→ **The records**:
※ ※ ※

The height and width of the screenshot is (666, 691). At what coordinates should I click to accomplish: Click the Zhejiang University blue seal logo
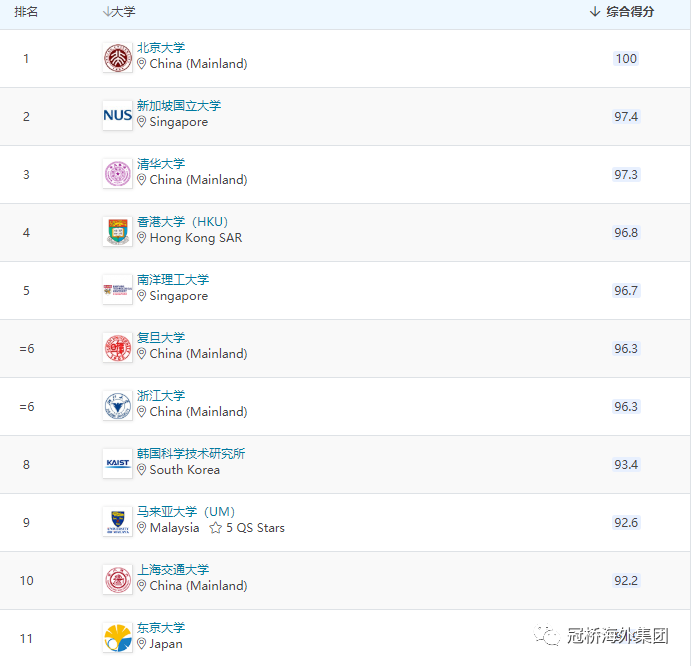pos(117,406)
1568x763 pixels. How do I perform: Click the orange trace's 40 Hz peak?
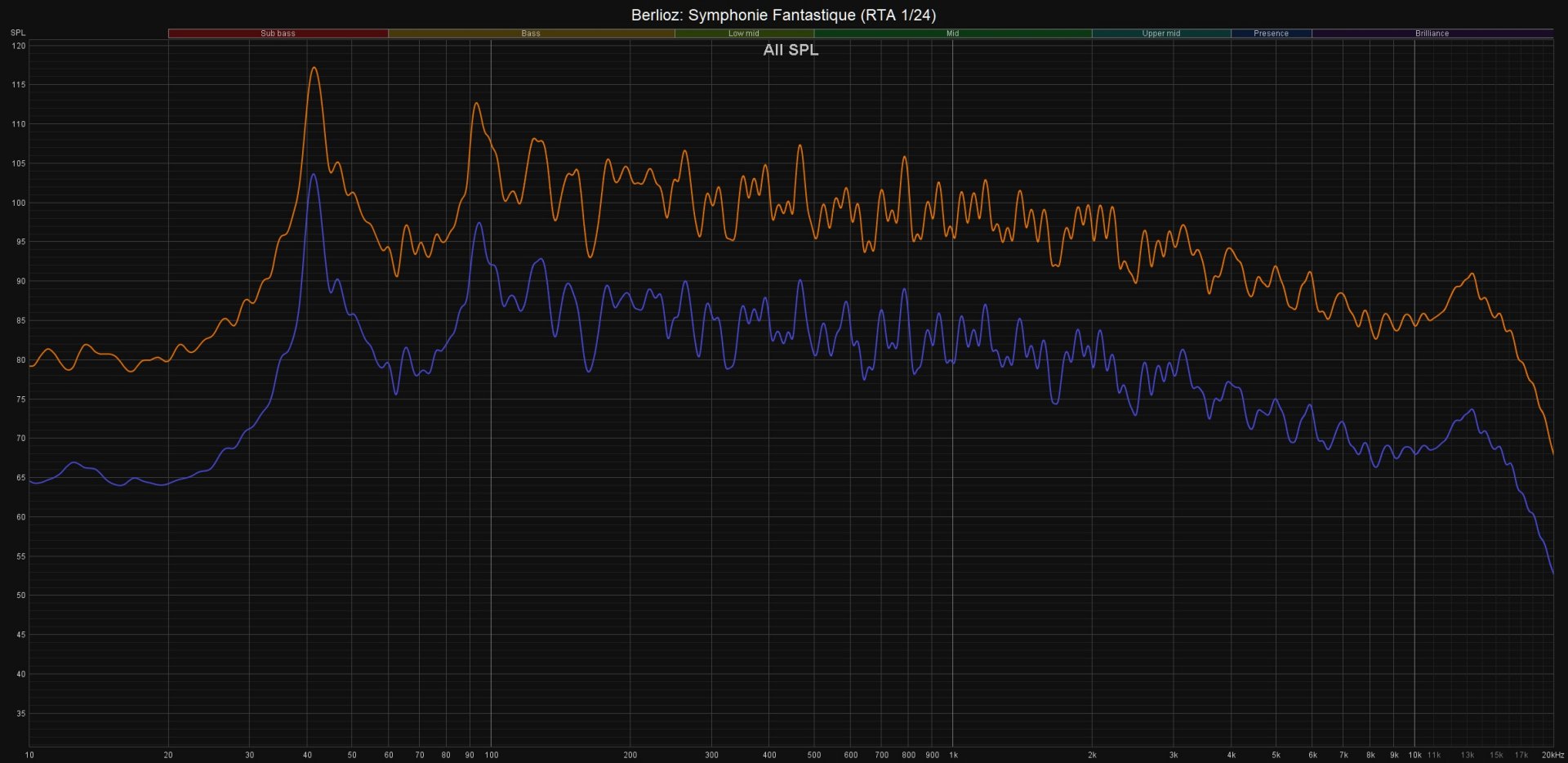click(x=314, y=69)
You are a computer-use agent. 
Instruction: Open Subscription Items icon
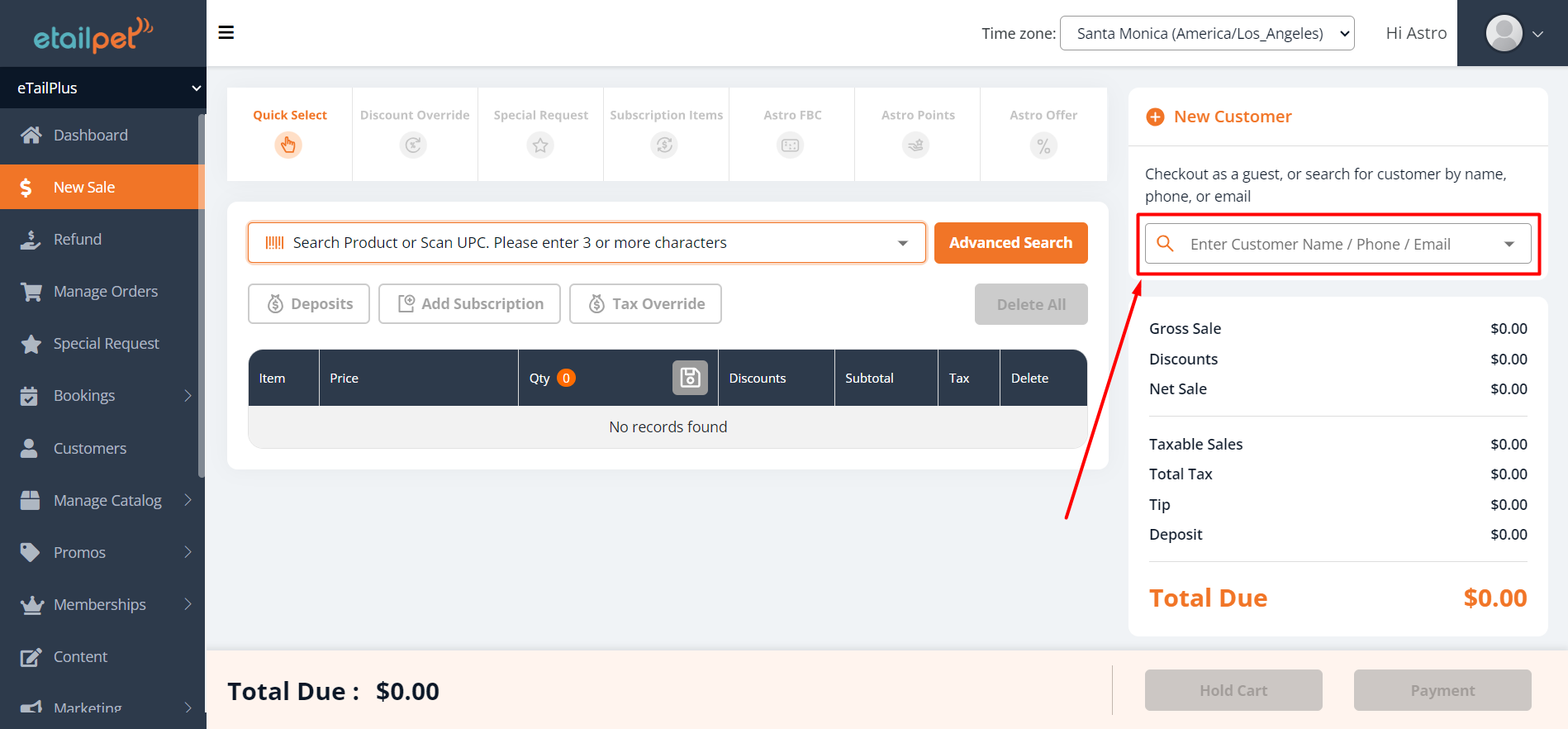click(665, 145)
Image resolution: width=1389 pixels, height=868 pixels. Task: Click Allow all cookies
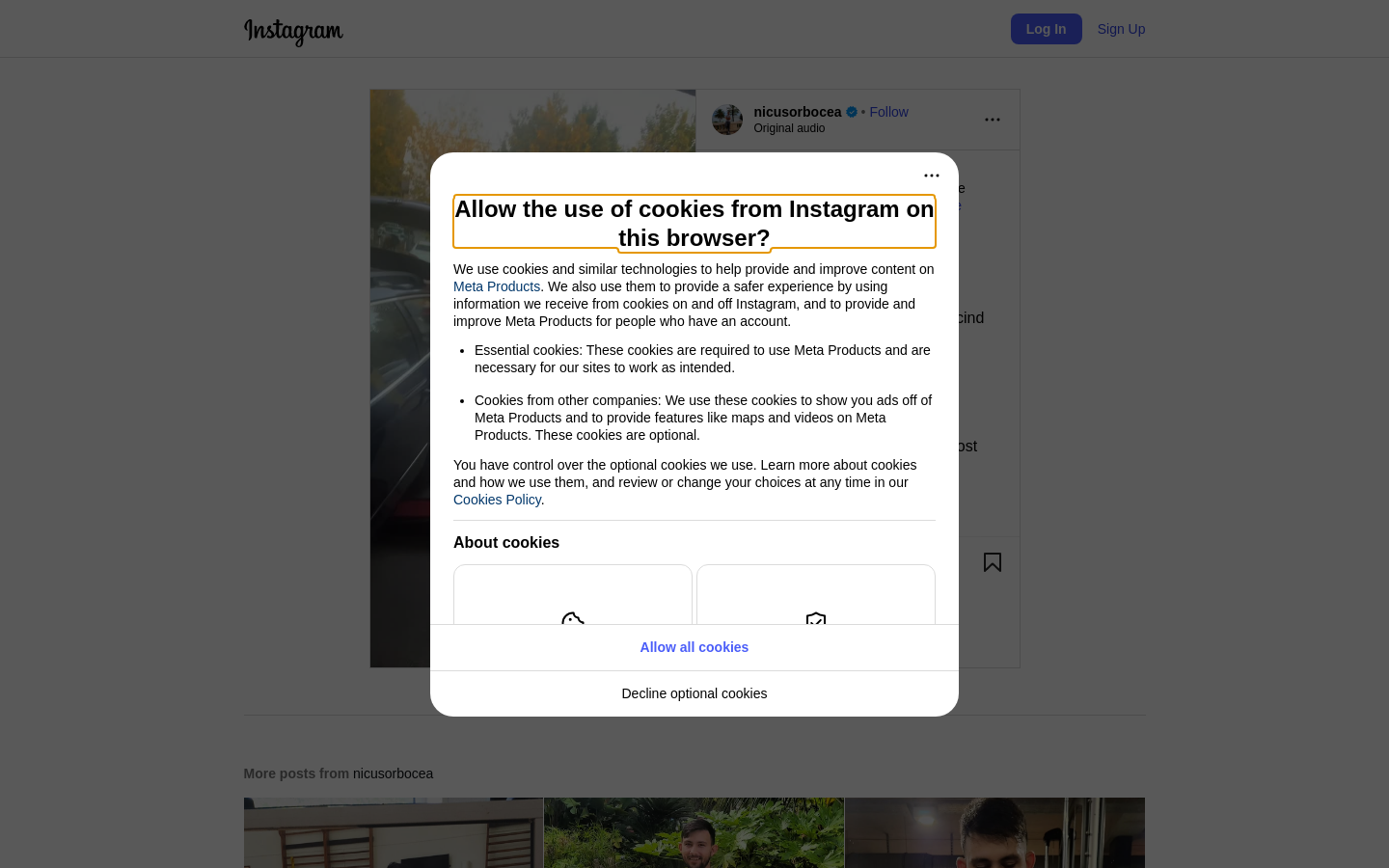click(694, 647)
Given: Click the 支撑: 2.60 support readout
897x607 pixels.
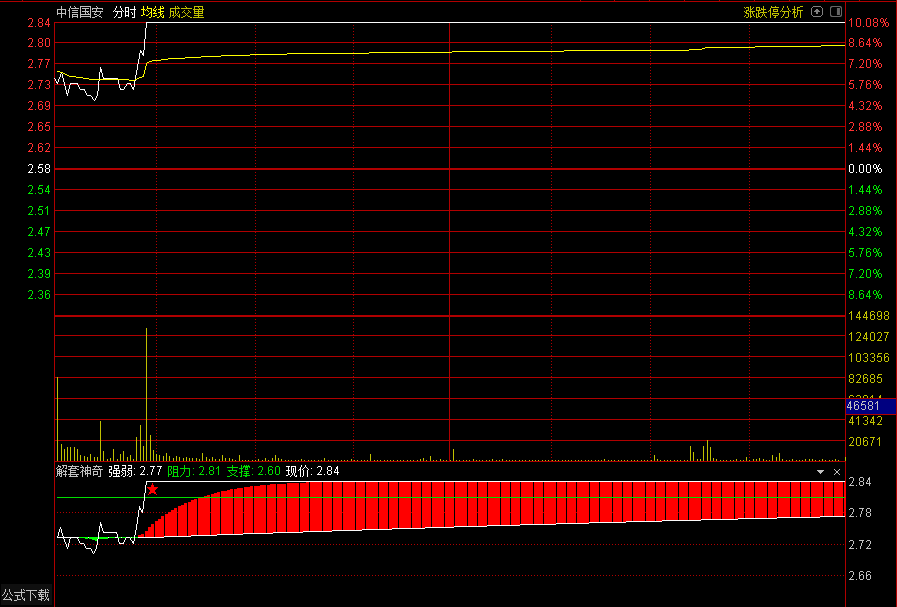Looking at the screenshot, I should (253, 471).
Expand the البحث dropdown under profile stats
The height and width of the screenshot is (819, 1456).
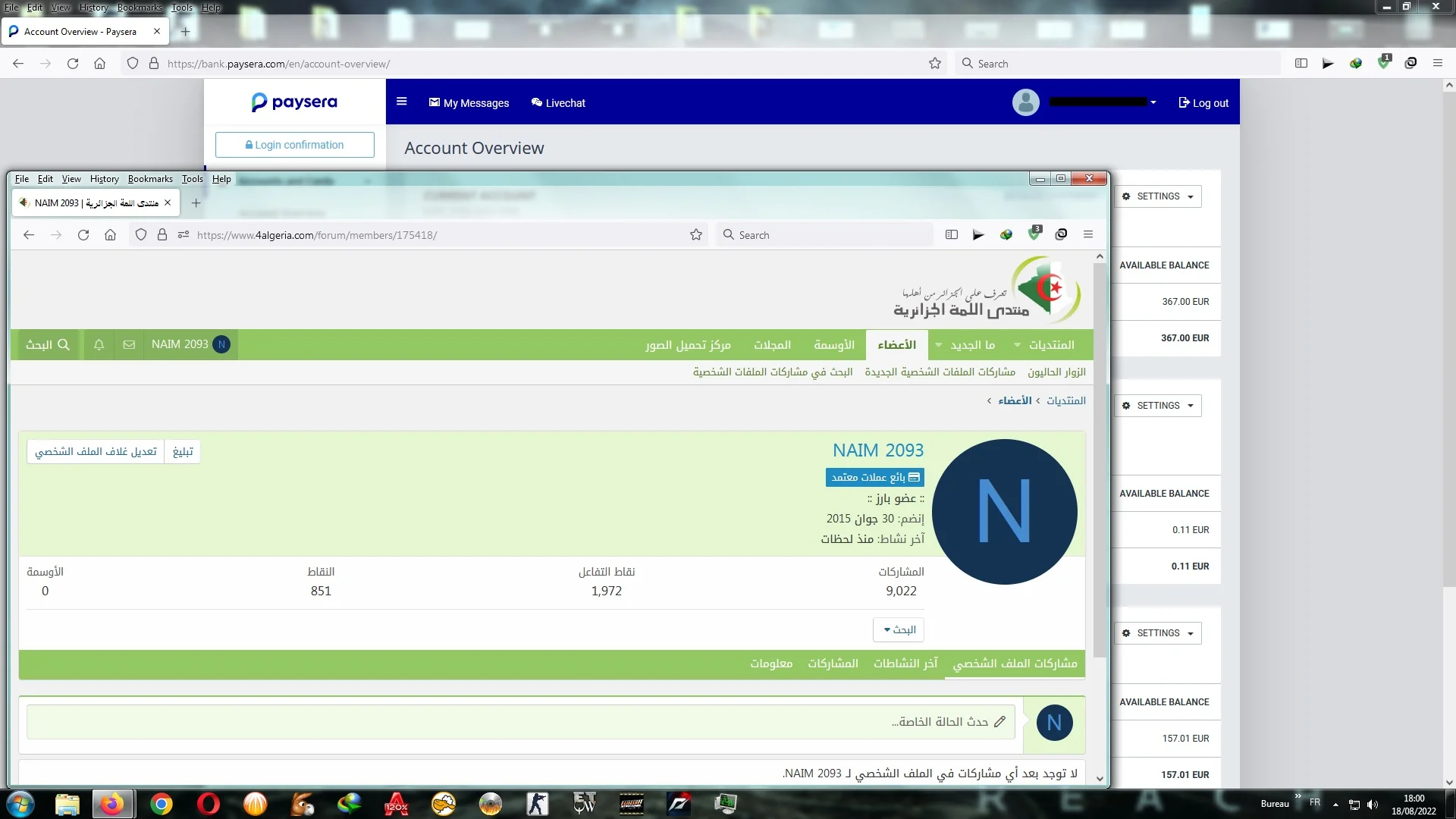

※ ※ ※

→ **Goal of the exercise**: Rewrite the records above as a Markdown table with the columns Row and Line, numbering each line in order and leaving out blank lines and the pictures.

→ **Exercise answer**:
| Row | Line |
|---|---|
| 1 | The height and width of the screenshot is (666, 691). At what coordinates should I click to accomplish: Click the Zhejiang University blue seal logo |
| 2 | pos(117,406) |
| 3 | 1568x763 pixels. How do I perform: Click the orange trace's 40 Hz peak? |
| 4 | click(x=314, y=69) |
| 5 | You are a computer-use agent.  |
| 6 | Instruction: Open Subscription Items icon |
| 7 | click(665, 145) |
| 8 | Image resolution: width=1389 pixels, height=868 pixels. Task: Click Allow all cookies |
| 9 | click(694, 647) |
| 10 | Given: Click the 支撑: 2.60 support readout |
| 11 | 897x607 pixels. |
| 12 | Looking at the screenshot, I should (253, 471). |
| 13 | Expand the البحث dropdown under profile stats |
| 14 | The height and width of the screenshot is (819, 1456). |